Task brief:
Produce the full set of records below once more, exactly as they stand.

Data provided:
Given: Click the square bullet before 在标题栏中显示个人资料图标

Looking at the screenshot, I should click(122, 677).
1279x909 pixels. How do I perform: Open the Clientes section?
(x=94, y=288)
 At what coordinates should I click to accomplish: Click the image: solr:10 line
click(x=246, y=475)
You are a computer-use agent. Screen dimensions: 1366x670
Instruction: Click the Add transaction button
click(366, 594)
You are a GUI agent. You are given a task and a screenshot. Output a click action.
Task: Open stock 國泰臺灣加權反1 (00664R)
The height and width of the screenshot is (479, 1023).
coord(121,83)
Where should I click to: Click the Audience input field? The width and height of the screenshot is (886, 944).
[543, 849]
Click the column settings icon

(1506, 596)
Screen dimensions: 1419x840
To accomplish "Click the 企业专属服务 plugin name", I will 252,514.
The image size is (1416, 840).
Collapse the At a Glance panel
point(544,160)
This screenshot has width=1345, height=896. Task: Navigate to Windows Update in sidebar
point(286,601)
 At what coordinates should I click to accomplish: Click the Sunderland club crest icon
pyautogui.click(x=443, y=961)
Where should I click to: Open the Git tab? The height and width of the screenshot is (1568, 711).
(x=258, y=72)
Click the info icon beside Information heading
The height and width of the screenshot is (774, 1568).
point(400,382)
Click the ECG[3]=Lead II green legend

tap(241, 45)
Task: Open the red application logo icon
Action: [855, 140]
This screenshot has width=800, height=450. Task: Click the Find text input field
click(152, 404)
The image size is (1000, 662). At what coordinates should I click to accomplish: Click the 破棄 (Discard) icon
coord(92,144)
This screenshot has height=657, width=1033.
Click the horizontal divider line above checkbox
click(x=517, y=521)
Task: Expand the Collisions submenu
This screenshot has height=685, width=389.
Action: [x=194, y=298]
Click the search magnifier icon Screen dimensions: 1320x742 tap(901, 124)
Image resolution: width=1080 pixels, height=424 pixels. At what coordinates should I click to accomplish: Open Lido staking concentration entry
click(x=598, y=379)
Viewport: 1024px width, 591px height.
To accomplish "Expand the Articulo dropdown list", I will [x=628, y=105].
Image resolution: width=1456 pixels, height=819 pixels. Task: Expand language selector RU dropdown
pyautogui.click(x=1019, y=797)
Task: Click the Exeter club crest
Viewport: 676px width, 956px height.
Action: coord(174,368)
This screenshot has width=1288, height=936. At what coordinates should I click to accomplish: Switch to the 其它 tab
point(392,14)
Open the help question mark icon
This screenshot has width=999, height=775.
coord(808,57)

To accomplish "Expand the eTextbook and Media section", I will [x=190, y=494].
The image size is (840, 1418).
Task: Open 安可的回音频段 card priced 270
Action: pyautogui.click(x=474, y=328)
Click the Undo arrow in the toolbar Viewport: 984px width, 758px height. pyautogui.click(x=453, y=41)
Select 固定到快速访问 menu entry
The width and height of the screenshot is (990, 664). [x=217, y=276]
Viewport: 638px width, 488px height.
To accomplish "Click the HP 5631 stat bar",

Written solution:
Given: Click the square bullet before 在标题栏中显示个人资料图标

Looking at the screenshot, I should click(122, 677).
1279x909 pixels. How do I perform: Open the Clientes section?
(x=94, y=288)
 At what coordinates should I click to accomplish: Click the image: solr:10 line
click(x=246, y=475)
You are a computer-use agent. Screen dimensions: 1366x670
Instruction: Click the Add transaction button
click(366, 594)
You are a GUI agent. You are given a task and a screenshot. Output a click action.
Task: Open stock 國泰臺灣加權反1 (00664R)
The height and width of the screenshot is (479, 1023).
coord(121,83)
Where should I click to: Click the Audience input field? The width and height of the screenshot is (886, 944).
[543, 849]
Click the column settings icon

(1506, 596)
Screen dimensions: 1419x840
To accomplish "Click the 企业专属服务 plugin name", I will 252,514.
The image size is (1416, 840).
Collapse the At a Glance panel
point(544,160)
This screenshot has width=1345, height=896. Task: Navigate to Windows Update in sidebar
point(286,601)
 At what coordinates should I click to accomplish: Click the Sunderland club crest icon
pyautogui.click(x=443, y=961)
Where should I click to: Open the Git tab? The height and width of the screenshot is (1568, 711).
(x=258, y=72)
Click the info icon beside Information heading
The height and width of the screenshot is (774, 1568).
point(400,382)
Click the ECG[3]=Lead II green legend

tap(241, 45)
Task: Open the red application logo icon
Action: [855, 140]
This screenshot has width=800, height=450. Task: Click the Find text input field
click(152, 404)
The image size is (1000, 662). At what coordinates should I click to accomplish: Click the 破棄 (Discard) icon
coord(92,144)
This screenshot has height=657, width=1033.
Click the horizontal divider line above checkbox
click(x=517, y=521)
Task: Expand the Collisions submenu
This screenshot has height=685, width=389.
Action: [x=194, y=298]
Click the search magnifier icon Screen dimensions: 1320x742 tap(901, 124)
Image resolution: width=1080 pixels, height=424 pixels. At what coordinates should I click to accomplish: Open Lido staking concentration entry
click(x=598, y=379)
Viewport: 1024px width, 591px height.
To accomplish "Expand the Articulo dropdown list", I will [x=628, y=105].
Image resolution: width=1456 pixels, height=819 pixels. Task: Expand language selector RU dropdown
pyautogui.click(x=1019, y=797)
Task: Click the Exeter club crest
Viewport: 676px width, 956px height.
Action: coord(174,368)
This screenshot has width=1288, height=936. At what coordinates should I click to accomplish: Switch to the 其它 tab
point(392,14)
Open the help question mark icon
This screenshot has width=999, height=775.
coord(808,57)

To accomplish "Expand the eTextbook and Media section", I will [x=190, y=494].
The image size is (840, 1418).
Task: Open 安可的回音频段 card priced 270
Action: pyautogui.click(x=474, y=328)
Click the Undo arrow in the toolbar Viewport: 984px width, 758px height. pyautogui.click(x=453, y=41)
Select 固定到快速访问 menu entry
The width and height of the screenshot is (990, 664). [x=217, y=276]
Viewport: 638px width, 488px height.
To accomplish "Click the HP 5631 stat bar",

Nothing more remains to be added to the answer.